Photo: Canadiens de Montréal – Enrico Ciccone
Ce manque de réalisme devient encore plus flagrant lorsqu’on compare la boxe à d’autres sports où les coups à la tête sont monnaie courante. Dans la LNH et le hockey semi-professionnel, les bagarres à poings nus persistent encore aujourd’hui. Aucun joueur n’a à passer de scan, d’IRM ou d’examen spécialisé avant de jeter les gants. Et M. Ciccone le sait très bien: lui-même, reconnu pour son jeu robuste et ses combats sur la glace, n’a jamais eu à franchir une clinique médicale avant de se battre à mains nues. Pourtant, c’est à la boxe, un sport infiniment plus encadré que le hockey (quant aux batailles), qu’on veut imposer la bureaucratie la plus lourde.
Pendant ce temps, la Régie des alcools, des courses et des jeux poursuit déjà un travail sérieux, lent mais constant, pour renforcer la sécurité: consultations avec le milieu, ajustements progressifs, protocoles améliorés. Ce n’est pas parfait, en fait, aucune institution ne l’est… Mais les efforts sont authentiques et alignés sur la réalité. Les avancées existent, et elles se font de manière raisonnable, sans mettre en péril l’existence même du sport.
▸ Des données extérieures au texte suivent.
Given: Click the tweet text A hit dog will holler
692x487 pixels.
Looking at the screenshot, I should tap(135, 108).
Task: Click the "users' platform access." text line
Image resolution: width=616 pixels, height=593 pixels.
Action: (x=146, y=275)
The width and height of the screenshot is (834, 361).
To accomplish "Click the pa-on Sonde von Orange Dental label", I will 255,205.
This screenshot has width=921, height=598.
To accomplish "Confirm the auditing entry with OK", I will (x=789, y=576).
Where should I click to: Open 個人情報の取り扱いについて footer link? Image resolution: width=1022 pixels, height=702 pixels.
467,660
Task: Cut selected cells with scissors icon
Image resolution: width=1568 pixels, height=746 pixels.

Photo: Vincent Ethier – Michael Griffin
Voilà pourquoi une réforme d’une telle ampleur doit être construite avec les promoteurs, les entraîneurs, les officiels, les médecins spécialisés et bien sûr les boxeurs. Ce sont eux qui comprennent ce qui fonctionne, ce qui protège réellement les athlètes et ce qui, au contraire, risque de saboter l’écosystème. Une loi imposée d’en haut, sans collaboration, crée des problèmes plutôt qu’elle n’en résout.
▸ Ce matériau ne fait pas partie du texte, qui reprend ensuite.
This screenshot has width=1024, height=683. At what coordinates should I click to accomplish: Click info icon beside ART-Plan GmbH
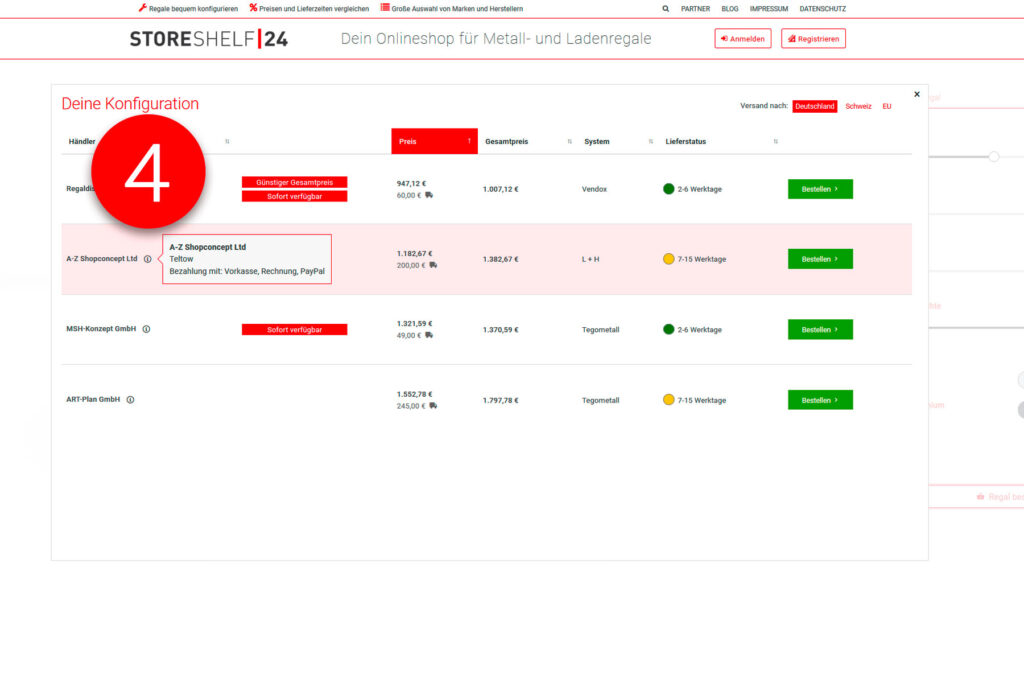click(x=130, y=400)
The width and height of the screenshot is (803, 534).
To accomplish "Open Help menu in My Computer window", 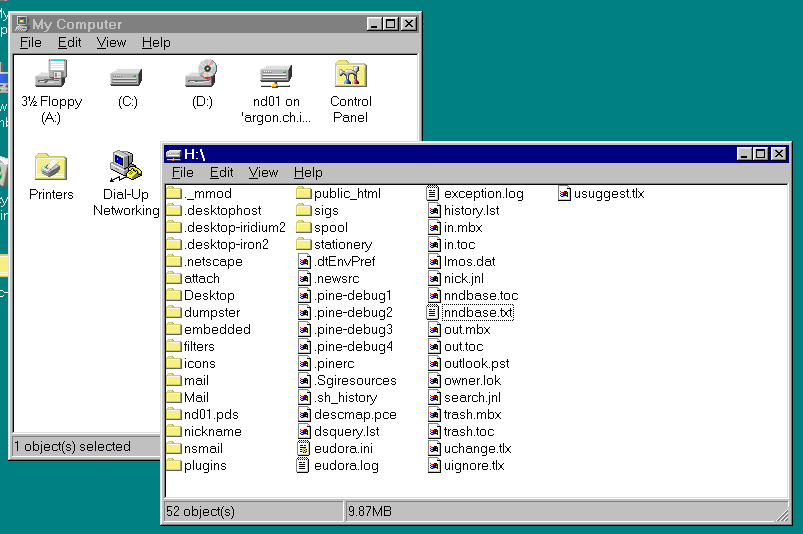I will click(156, 43).
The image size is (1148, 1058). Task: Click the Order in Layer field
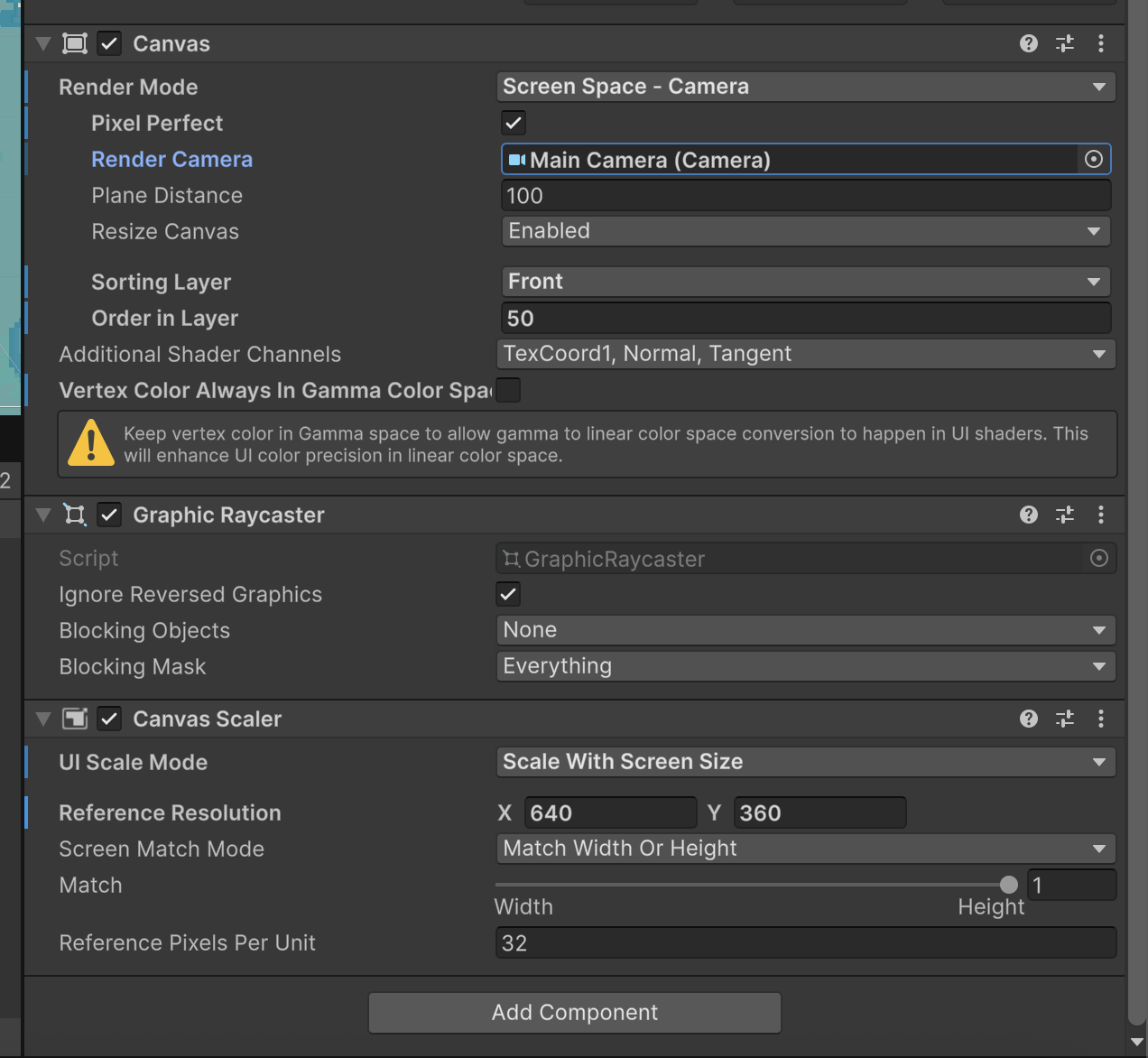805,319
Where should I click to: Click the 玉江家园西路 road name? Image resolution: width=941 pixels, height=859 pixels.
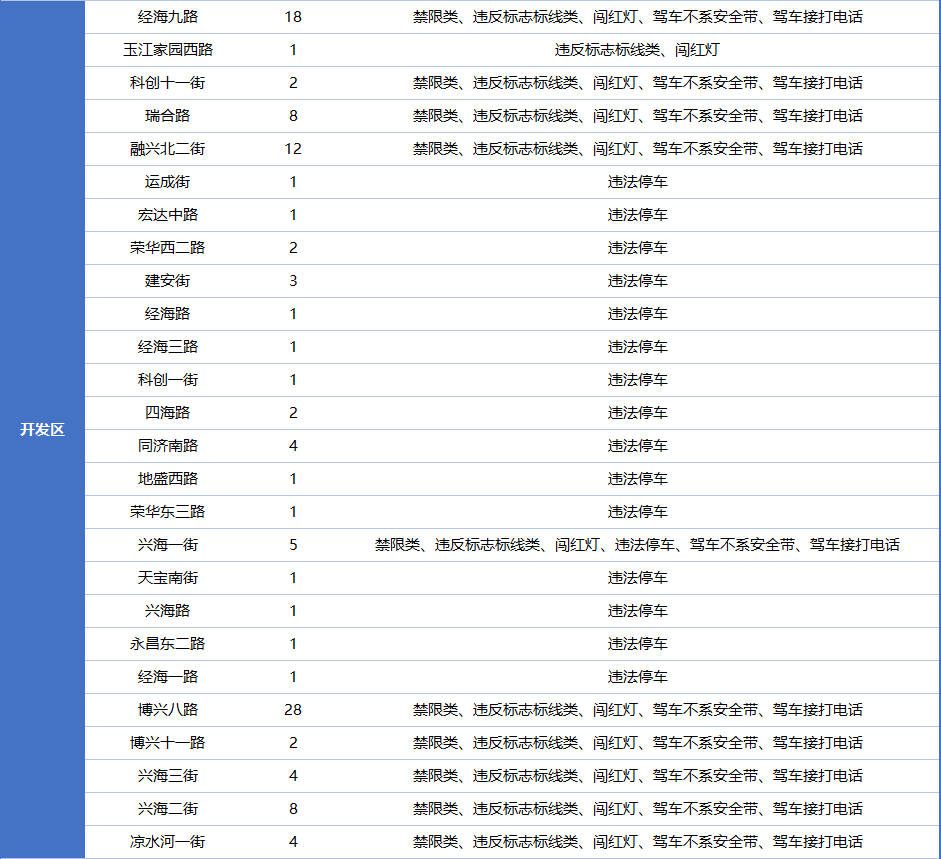(x=167, y=50)
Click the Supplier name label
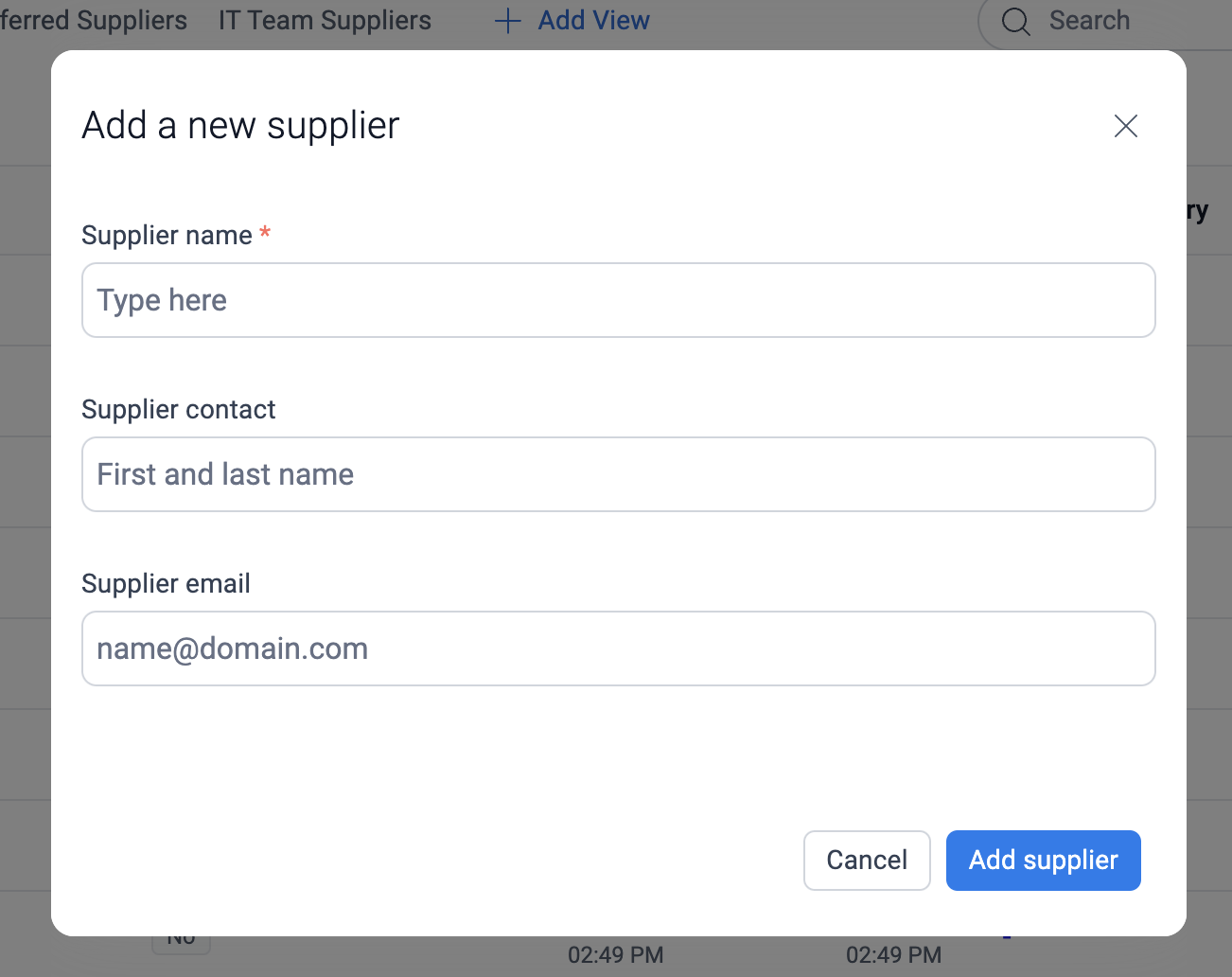 pos(167,235)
La sécurité, oui. L’amélioration, oui. Mais la cohérence, le réalisme et la consultation d’abord. Le projet de loi de M. Ciccone, dans sa forme actuelle, manque cette compréhension essentielle. La boxe québécoise mérite mieux qu’un texte bien intentionné mais déconnecté. Elle mérite une réforme intelligente, ancrée dans la réalité et construite avec ceux qui ont le sport à cœur, exactement comme tous ceux qui, jour après jour, travaillent pour en améliorer la sécurité.